Columbia Pictures president Matt Tolmach is one of the industry's most avid cyclists and a friend of Armstrong's. When Tolmach learned in August Armstrong was planning to return to racing - largely to promote cancer awareness and push for research funding - he saw the possibility for a captivating documentary, even if the studio was not in the non-fiction business.

"It's about cancer. It's about getting old. It's about proving all the naysayers wrong," Tolmach said. "It's about a comeback. It unfolds in an isolated period of time. It's all the ingredients for a documentary."

"As a small movie, it struck me as having enormous commercial potential," Tolmach said of the $US3.5 million ($NZ5.57 million) production.

Tolmach and Marshall picked Gibney because, as Tolmach said, "We wanted someone who could get inside of him." It was far less important that the filmmaker understood the minutiae of race strategy and team tactics. "When I first met him, I said, `I know next to nothing about your sport'," Gibney said.

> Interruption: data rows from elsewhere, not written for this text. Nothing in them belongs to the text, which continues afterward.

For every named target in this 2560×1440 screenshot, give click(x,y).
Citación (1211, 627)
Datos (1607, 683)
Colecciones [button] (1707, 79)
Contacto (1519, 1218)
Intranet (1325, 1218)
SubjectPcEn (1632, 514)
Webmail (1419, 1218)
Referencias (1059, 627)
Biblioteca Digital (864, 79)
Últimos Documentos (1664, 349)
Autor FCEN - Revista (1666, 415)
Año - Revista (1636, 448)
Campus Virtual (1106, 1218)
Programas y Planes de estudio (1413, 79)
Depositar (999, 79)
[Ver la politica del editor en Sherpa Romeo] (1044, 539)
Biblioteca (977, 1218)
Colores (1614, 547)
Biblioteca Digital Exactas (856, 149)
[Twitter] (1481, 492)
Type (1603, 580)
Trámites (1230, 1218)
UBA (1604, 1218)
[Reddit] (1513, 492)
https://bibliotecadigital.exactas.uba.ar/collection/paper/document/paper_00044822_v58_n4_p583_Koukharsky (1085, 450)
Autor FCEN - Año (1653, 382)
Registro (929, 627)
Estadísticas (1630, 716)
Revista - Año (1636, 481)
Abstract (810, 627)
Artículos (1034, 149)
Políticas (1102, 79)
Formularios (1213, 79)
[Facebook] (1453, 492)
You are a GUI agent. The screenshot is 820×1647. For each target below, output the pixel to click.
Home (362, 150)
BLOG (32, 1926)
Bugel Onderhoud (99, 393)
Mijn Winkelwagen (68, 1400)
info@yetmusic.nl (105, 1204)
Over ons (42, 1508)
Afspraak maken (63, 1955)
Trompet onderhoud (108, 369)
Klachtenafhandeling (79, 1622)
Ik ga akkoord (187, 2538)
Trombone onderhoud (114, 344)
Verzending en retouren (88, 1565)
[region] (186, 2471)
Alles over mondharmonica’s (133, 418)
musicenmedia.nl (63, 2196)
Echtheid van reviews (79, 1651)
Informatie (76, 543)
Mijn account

Gibney, Tolmach and Marshall agreed that the movie would not work as hagiography. So the filmmakers needed broad access - Gibney's cameras witness several of the unannounced blood-doping tests that Armstrong and all tour racers must take - and enough time with Armstrong to get past his well-practised media patter.

"Maybe the most daunting part of telling this story is that Lance is so very good at telling his own story," Gibney said from Monaco, where Armstrong finished a strong 10th in the tour's opening prologue.

"There are levels within levels. He's a masterful producer-director of his own myth." While the filmmakers and studio obviously hope Armstrong wins, they do not believe the movie's success depends on it.

"The end of the movie is going to be great no matter what happens," Tolmach said. "It's about the journey."